Screen-element location items
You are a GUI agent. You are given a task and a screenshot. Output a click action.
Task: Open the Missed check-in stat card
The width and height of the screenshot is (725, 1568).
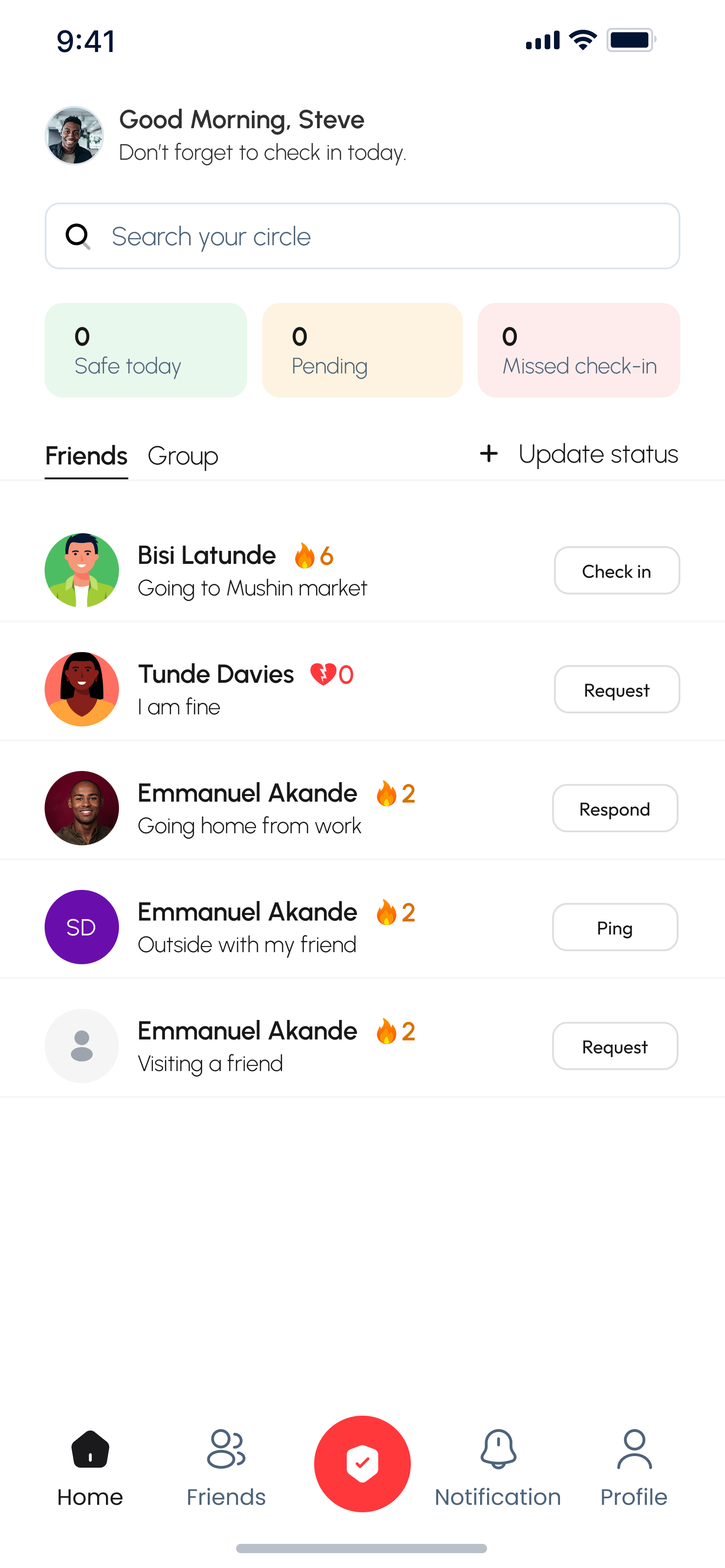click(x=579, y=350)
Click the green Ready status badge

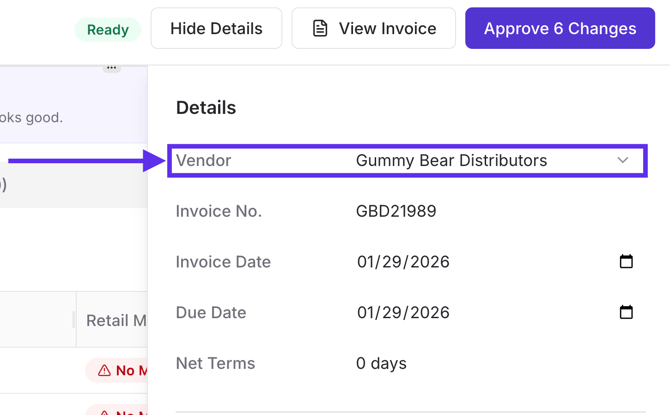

Goal of the exercise:
Render the items above as a JSON list of strings with one string per line, skipping blank lines. Leave the pictures out.

Response:
[
  "You are a GUI agent. You are given a task and a screenshot. Output a click action.",
  "Task: Open the Missed check-in stat card",
  "The width and height of the screenshot is (725, 1568).",
  "click(x=579, y=350)",
  "Click the green Ready status badge"
]